Problem 1: Last summer, during an exhibition, it came to my attention that my piece was leading people to error 404 messages. As it turned out, the QR code generator I had used (sparqcode.com) was bought out by another company and then migrated and dissolved. The code itself was still scannable but because the QR code generator automatically shortened my destination url to its own proprietary short link (to get it to fit within the dimensions of their QR code), when the company went down it took all its short links with it. Even though my destination url (the randomizing link) was still functioning, the QR code no longer pointed people to it.

Solution: I ended up having to choose a different QR code generator (qrstuff.com) and remake all my QR codes (a huge headache when those codes are hand drawn into artwork and published in print...)

Problem 2: Once I reconnected my codes to the destination url,, the person who ran that website whose randomizing link I used (the now defunct randomwebsite.com) decided to shut down his website, so that link went dead (in the middle of another exhibition of mine, I might add!) My QR code still functioned, and the short link encoded into it still worked, but this time when viewers landed on the destination url that was supposed to redirect them to a random website, they'd get another a error 404 message. 

Solution: found a new randomizing destination website link (like uroulette.com for example), and start all over - new QR, new short link, etc.

Problem 3: This wouldn't be so bad if you could simply adjust the destination url, keeping the short link the same (that way the link encoded into the QR code doesn't change and you don't have to redraw the code, it just points somewhere different.) However most free QR code generators online will automatically shorten the link you enter to make it fit into the QR code, but they don't let you adjust the destination url that the short link points to. When my randomizing destination url went dead, I had no way of changing it, thus I had to entirely remake the QR code every time.

Solution: I switched from relying on a QR code generator's proprietary link shortener, to using the goo.gl link shortener, which lets you adjust the destination url each short link points to. That way if randomwebsite.com goes down, I can switch the link to uroulette.com without changing the QR code. I also figured Google's going to stick around longer than, say, bit.ly or tinyurl.


THE HARD WAY (aka, the real way to do it)


That's ok if you don't mind some instability, but with all these things falling apart, I really wanted to take all of this into my own hands to get rid of the proprietary uncertainty. So I decided to code my own randomizing url, link shortener, and QR code generator from scratch and host them on my own website, so nobody can mess me up but me. This is the solution I now use:

QR Code Generator: Coding this is the easy one, because you don't need to do it! In my research I've learned that a QR code is a QR code is a QR code, and it doesn't matter who makes it. Once its made it will always be readable even if the generator goes out of business (like a poem will always be readable even if the author dies.). Besides, to actually translate the url into the black and white pixels yourself involves a ridiculous amount of advanced algebra and calculus. Seriously. I tried, and it's not worth it. (if you're curious, you can learn about it here). So just use someone else's QR code generator, but don't let them shorten your link (do that part yourself)

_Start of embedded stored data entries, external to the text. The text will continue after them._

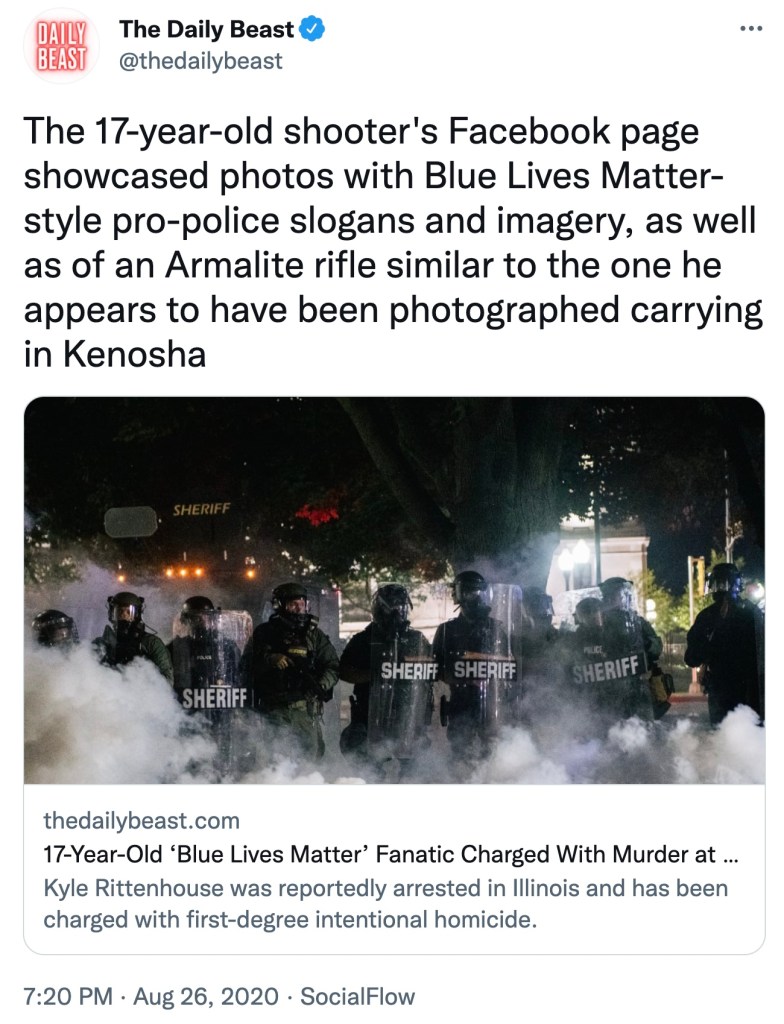Click the orange SHERIFF sign in photo

[x=201, y=509]
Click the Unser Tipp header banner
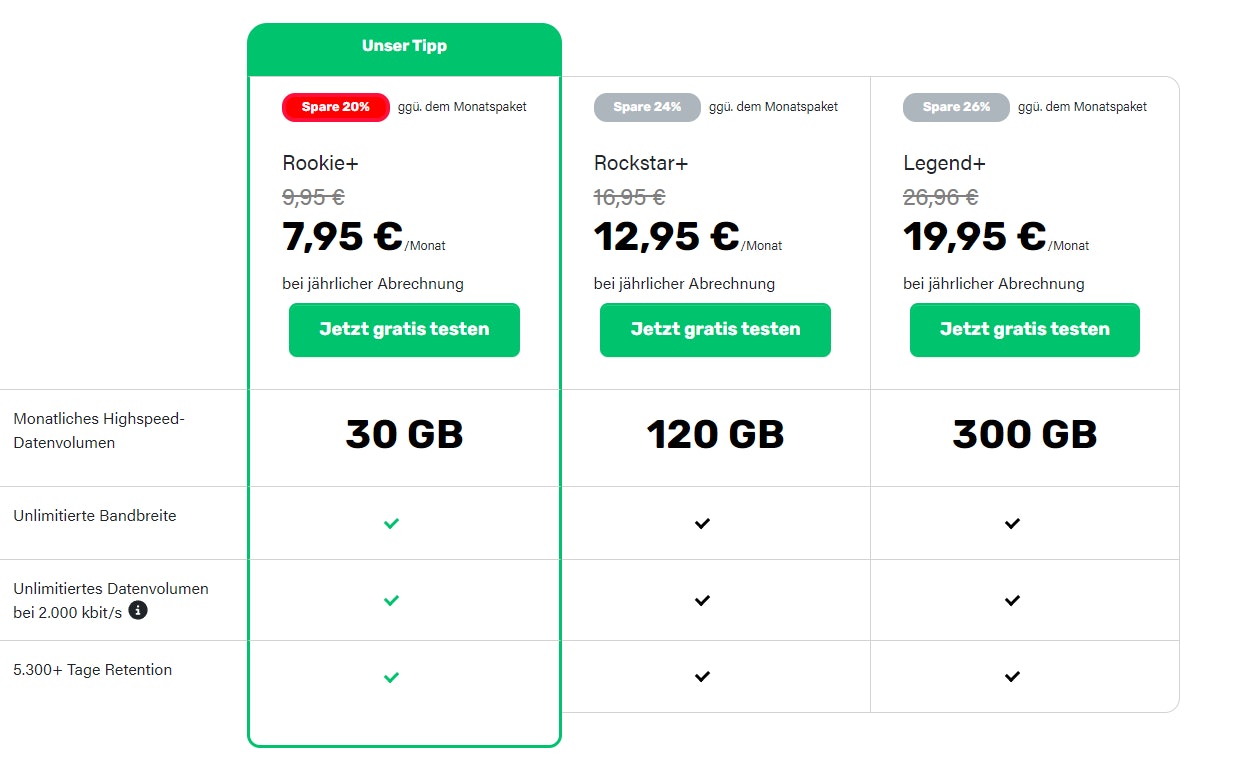The width and height of the screenshot is (1233, 777). [404, 46]

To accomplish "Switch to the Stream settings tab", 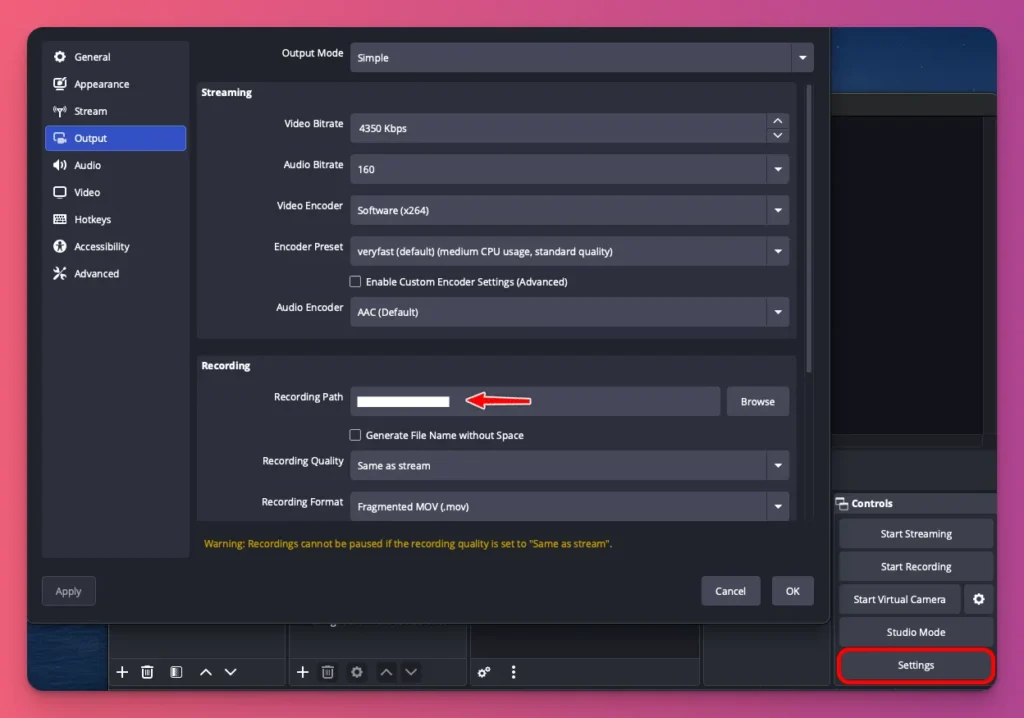I will [90, 111].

Link Shortener: This one's not too bad either. There are open source programs you can download, like the php/mySQL based yoURLs. This works great for most people and puts all the control in your hands, letting you adjust anything you want, host it on your own website, and even make it public for other people to use (creating your own bit.ly etc) if you want. For some reason it didn't work for me though (some unidentifiable configuration discrepancy, I don't know).

My workaround: The maximum character limit for a QR code varies by the dimensions of the code and error correction level, but for what I wanted It just so happened that the domain I already had was short enough that I could use it, with an extension of up to 3 other characters and still have it fit within a 25 x 25 QR code grid. (i.e. http://mydomain.com/123 does not need to be shortened further).

So I created a subdomain on my website that would be used specifically just for this hacked link shortener, and filled it with pages titled with no more than 3 letters, each holding a php header redirect script that redirects to whatever given destination url I want. (I also had to add an .htaccess file on my site that gets rid of the ".php" in the url to make sure it didn't get too long -"http://mydomain.com/123" instead of  "http://mydomain.com/123.php") 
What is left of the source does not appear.